Caitlin’s boyfriend, Sean, is in a band called Comfort Tech. Sean heard that Pres. Obama and VP Biden were scheduled to be in Oakdale, Pennsylvania for a talk on job skills training. Sean came up with the idea to promote his band by playing outside of his house as the President’s motorcade went by. So off Sean went to his local Walmart to get the necessary supplies in hopes to get the President’s attention.
On the day of the event, Sean and his band-mates were setup outside of his house with signs welcoming the President. As planned, President Obama’s motorcade rolled by Sean’s house on route to the venue. If you’ve ever watched a motorcade, then you’ll know it goes by very quickly.
And then it was over.
An hour later Secret Service paid a visit to Sean’s house. Now you don’t necessarily want a visit from the Secret Service. In this case, however, they were there to tell Sean that the President and Vice President wanted to meet with Sean and his band-mates.
They met.
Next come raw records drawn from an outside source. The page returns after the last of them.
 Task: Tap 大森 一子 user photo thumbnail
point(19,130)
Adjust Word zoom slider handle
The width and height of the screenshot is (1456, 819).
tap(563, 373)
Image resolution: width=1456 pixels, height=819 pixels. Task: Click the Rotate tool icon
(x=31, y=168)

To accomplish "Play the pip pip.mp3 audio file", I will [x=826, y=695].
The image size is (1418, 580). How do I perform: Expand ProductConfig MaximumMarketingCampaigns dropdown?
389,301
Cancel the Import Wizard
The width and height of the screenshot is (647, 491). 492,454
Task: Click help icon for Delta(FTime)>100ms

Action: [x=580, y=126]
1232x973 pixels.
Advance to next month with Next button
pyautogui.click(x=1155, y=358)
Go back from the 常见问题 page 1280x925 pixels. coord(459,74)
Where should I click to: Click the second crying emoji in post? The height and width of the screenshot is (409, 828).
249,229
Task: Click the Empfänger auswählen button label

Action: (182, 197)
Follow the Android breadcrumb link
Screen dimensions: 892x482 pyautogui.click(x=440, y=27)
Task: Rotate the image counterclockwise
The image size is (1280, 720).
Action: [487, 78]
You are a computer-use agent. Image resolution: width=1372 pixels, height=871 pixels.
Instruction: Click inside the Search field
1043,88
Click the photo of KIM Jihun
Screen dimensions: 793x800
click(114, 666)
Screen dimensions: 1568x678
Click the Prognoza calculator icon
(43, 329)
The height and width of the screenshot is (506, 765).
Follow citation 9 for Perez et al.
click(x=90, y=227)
The President and Vice President exchanged a few pleasantries. And bang, instant recognition for Comfort Tech. Proof? Well we’re talking about Comfort Tech, aren’t we?
How to Promote an Event – Well, Be Careful What You Wish for
The next case for promoting an event comes to us from the New York City Police Department – the NYPD. Like most police departments, the NYPD often does community outreach. And what better way to do outreach than via social media sites.
At least that’s what the NYPD thought.
They created a hashtag, #myNYPD and asked the public to post cute personal photos with NYPD officers.
Not a bad way to promote an event, you might be thinking.
Well it started out innocently enough. At first there were many pictures of citizens posing with New York’s finest. For a while it worked pretty well. Then the hashtag was used to post pictures of the NYPD in compromising positions. People started posting pictures of alleged police brutality. Now, I’m not trying to make a case against the NYPD itself here. Rather the case I’m pointing out is to be careful when promoting an event organically. It turned into a PR nightmare.
Click here to see the social media campaign (caution as you will see pictures of alleged police brutality).
If you promote an event organically, you had better be prepared. If you’re getting exposure organically, or virtually, you don’t have 100% control of the message. Now most companies or people don’t have a lot of skeletons to hide, so you should be pretty safe putting your name out there. But if there are incidences which you would prefer to remain silent, maybe think twice before you reach out to your social media sites and ask them to help promote you. They just might do it.